Stored records:
◆ ◆ ◆
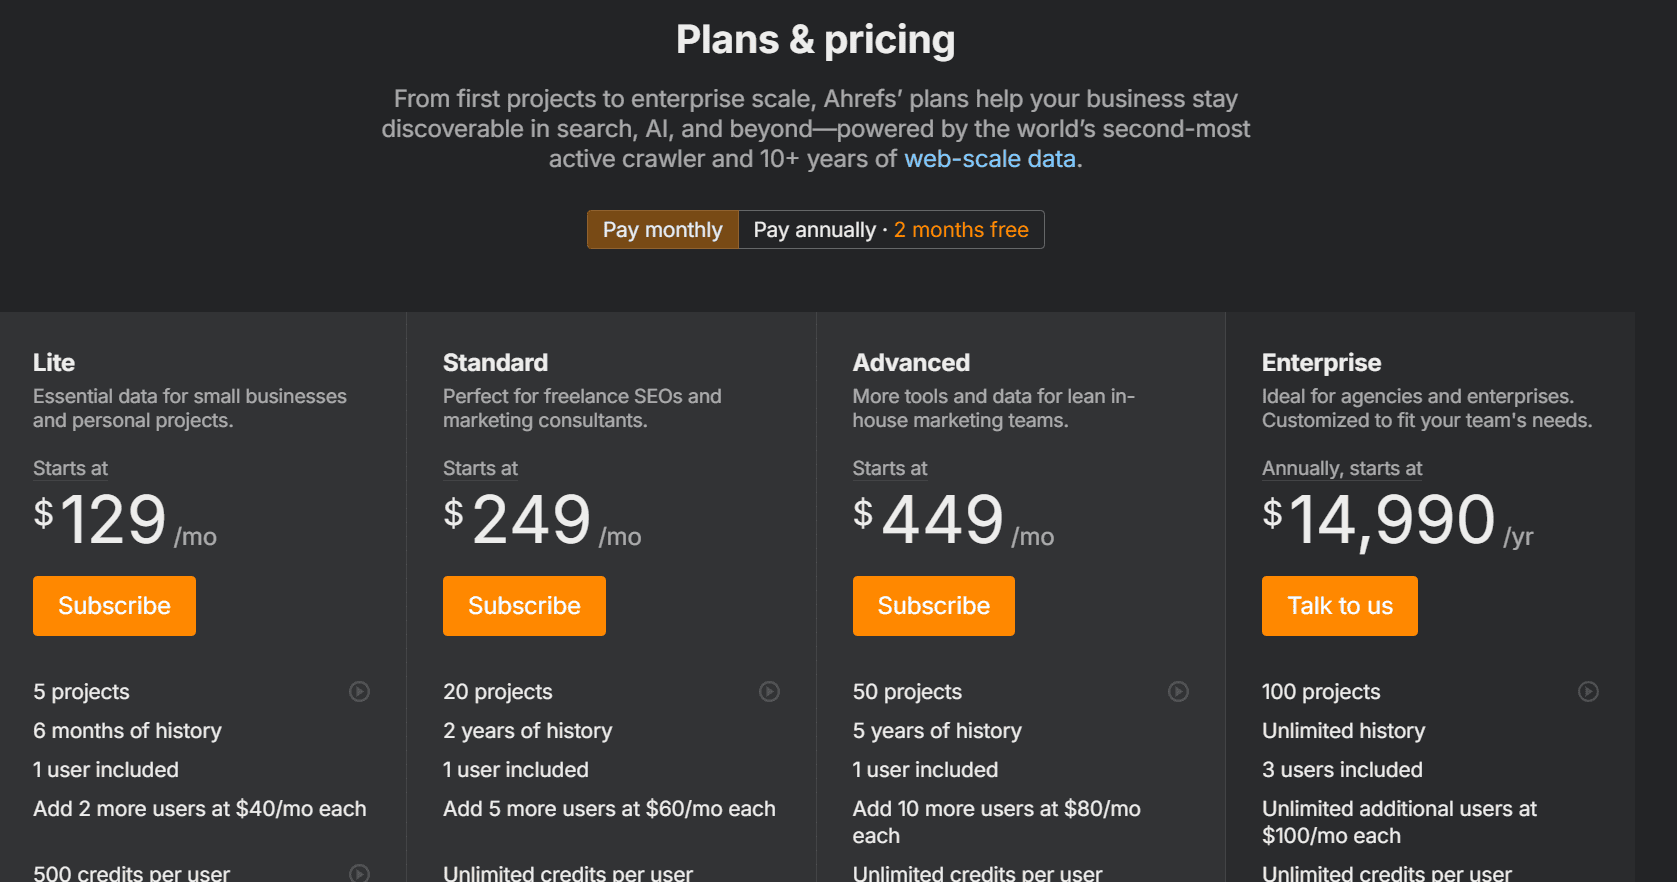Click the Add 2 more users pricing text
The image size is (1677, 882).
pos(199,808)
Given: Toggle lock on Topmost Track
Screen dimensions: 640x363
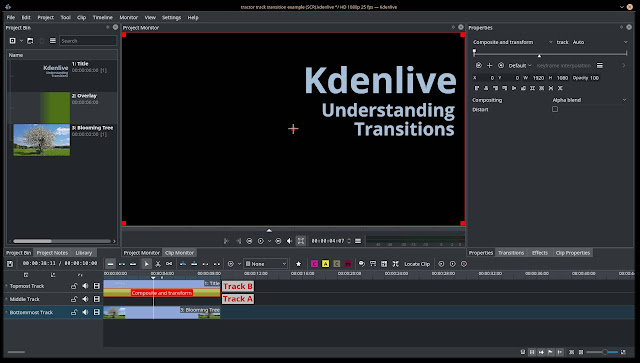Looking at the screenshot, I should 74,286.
◆ ◆ ◆
Task requirements = Please retype the entries above word for word, but only from the line containing "Given: Toggle lock on Topmost Track" through the last line, and without the pictures.

Written answer =
Given: Toggle lock on Topmost Track
Screen dimensions: 640x363
Looking at the screenshot, I should 74,286.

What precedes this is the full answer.